The book titles that I have cited are only a small fraction of the "the end of" literature. I dialed into the online catalog of the University of California in Berkeley (the end of going to the library and hunting through the card files) and found no less than 918 listings of books whose titles begin with those portentous three little words. Some were fiction, some multiple listings of the same book, some different books with the same title (lots of The End of an Era, The End of the World, etc.), and some were more-or-less straightforward accounts of things that have actually ended, such as the middle ages and the Vietnamese monarchy. But a surprising number of books were true to the "the end of" genre, proclaiming or predicting or advocating a final shutdown of some piece of life as we have known it to be or hoped for it to become.
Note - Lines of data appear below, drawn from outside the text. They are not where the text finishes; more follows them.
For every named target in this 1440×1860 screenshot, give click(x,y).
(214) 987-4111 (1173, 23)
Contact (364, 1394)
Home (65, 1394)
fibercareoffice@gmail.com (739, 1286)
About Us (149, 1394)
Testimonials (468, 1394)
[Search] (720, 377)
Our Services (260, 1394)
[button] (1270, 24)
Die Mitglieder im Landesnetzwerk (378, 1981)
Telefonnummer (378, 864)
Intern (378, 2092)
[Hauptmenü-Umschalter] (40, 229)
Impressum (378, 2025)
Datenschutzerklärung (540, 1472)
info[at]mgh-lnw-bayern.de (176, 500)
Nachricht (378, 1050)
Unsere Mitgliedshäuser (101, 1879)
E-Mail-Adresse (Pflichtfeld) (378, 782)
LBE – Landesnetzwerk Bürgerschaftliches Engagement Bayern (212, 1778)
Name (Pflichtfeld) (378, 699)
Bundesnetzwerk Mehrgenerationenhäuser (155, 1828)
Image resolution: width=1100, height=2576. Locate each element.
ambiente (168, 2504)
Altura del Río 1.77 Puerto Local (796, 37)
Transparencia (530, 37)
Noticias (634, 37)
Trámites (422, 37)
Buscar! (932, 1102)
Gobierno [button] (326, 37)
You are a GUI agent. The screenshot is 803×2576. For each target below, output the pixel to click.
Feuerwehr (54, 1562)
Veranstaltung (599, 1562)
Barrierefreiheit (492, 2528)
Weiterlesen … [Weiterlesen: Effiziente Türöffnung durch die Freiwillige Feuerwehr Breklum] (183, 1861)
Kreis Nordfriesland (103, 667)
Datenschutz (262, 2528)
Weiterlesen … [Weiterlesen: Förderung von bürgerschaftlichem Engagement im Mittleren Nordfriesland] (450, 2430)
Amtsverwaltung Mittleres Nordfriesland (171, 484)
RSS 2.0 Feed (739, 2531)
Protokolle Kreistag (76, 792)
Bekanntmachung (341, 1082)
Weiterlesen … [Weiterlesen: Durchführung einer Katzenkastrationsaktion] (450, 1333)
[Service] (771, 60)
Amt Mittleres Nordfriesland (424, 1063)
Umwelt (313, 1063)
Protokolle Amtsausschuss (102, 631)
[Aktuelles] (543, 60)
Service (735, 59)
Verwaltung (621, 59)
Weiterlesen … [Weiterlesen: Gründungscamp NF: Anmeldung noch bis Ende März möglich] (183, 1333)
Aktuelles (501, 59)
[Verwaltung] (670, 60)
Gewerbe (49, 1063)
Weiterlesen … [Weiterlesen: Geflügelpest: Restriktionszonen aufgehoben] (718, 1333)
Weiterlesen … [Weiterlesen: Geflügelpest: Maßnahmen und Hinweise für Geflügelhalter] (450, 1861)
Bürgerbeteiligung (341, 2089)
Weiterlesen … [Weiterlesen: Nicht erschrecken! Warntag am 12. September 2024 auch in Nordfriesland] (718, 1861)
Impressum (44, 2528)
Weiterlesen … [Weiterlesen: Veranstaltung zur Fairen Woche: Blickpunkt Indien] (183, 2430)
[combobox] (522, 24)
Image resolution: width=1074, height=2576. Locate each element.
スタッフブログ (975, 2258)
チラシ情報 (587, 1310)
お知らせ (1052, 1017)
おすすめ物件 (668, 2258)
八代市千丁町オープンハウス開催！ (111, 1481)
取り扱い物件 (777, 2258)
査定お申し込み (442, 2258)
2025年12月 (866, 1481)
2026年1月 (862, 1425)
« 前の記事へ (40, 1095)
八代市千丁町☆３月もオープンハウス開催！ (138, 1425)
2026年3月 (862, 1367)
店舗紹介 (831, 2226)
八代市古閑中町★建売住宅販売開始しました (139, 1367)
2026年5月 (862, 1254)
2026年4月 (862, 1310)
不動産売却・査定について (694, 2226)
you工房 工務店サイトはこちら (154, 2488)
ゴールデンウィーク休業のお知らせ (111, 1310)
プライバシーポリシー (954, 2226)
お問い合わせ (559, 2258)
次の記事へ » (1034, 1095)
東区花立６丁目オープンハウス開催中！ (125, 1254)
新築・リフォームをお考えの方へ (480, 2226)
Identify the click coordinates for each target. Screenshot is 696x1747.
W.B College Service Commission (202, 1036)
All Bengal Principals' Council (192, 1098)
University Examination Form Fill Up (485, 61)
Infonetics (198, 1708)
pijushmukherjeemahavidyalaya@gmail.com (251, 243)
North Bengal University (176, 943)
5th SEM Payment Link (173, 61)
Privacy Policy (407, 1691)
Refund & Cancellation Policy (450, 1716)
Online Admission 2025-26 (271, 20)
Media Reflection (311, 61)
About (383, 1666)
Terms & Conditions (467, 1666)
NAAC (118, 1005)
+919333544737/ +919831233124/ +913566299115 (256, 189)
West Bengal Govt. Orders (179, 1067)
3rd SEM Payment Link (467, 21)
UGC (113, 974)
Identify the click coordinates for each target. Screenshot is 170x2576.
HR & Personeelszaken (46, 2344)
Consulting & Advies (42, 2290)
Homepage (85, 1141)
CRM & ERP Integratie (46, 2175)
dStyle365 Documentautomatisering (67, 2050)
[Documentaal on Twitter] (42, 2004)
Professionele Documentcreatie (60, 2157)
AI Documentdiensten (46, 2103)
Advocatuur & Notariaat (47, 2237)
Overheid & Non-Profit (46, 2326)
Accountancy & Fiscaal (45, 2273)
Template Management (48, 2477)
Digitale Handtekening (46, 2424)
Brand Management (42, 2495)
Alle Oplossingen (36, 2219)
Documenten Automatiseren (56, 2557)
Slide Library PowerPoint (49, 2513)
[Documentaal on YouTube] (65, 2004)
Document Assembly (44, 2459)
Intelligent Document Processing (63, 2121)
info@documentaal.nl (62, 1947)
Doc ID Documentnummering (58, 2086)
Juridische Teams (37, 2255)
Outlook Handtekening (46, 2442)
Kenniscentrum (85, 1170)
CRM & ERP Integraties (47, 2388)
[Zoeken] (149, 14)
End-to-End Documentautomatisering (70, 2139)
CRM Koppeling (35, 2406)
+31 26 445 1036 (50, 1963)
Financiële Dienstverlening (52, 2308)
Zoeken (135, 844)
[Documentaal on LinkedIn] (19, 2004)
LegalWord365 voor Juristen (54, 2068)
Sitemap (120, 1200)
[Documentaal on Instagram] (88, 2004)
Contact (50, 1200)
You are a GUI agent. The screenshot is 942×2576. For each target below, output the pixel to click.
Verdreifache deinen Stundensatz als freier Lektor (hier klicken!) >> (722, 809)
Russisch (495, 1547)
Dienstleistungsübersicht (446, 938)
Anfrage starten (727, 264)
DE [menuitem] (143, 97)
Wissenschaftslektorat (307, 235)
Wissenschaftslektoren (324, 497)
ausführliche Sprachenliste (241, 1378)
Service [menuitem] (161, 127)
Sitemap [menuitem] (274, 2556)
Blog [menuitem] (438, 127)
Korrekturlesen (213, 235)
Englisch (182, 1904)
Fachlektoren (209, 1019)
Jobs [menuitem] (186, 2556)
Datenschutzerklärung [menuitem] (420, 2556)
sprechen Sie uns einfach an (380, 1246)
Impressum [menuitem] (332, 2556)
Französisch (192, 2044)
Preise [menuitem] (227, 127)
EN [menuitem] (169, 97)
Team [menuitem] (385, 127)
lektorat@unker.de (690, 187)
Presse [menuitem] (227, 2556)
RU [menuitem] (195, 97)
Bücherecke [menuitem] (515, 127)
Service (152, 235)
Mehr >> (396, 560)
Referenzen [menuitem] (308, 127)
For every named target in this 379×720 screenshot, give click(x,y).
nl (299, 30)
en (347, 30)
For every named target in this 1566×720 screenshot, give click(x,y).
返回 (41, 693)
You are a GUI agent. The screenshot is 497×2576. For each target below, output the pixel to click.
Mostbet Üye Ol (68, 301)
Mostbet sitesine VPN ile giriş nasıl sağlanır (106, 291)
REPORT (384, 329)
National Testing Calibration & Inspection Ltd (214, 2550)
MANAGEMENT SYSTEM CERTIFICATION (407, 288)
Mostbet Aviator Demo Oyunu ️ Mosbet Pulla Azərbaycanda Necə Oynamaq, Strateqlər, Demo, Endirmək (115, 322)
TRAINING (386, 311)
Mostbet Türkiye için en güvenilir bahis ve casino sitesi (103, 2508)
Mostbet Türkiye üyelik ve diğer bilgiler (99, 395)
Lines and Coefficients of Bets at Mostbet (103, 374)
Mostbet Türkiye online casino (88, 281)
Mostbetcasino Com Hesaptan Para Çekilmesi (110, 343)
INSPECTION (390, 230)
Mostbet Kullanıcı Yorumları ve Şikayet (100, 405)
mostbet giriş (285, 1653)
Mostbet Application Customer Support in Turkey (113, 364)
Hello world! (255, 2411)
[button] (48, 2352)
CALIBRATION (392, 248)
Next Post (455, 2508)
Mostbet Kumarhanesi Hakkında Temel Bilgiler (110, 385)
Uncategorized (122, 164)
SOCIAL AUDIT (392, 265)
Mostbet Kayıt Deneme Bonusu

I mused over The End of the Third World, The End of Reform, The End of Liberalism, The End of Economics, The End of World Order, The End of Culture, The End of Economics, The End of Tradition, The End of Marriage, The End of Government, The End of Physics, The End of Progress, The End of American Politics, The End of Revolution and The End of Evolution, to name a few. There were several books entitled either The End of Modernism or The End of the Modern Age, and even one, getting smartly ahead of the curve, entitled The End of Postmodernism.

A truly mind-boggling bunch of terminations, especially when you view them as a whole. I think this burst of "the end of" literature is telling us something, and needs to be taken seriously. But at the same time I strongly suggest that, as we stumble forward into a new century, we would do well to search for some new way of thinking and writing about change -- and put an end to all "the end of" books from here onward.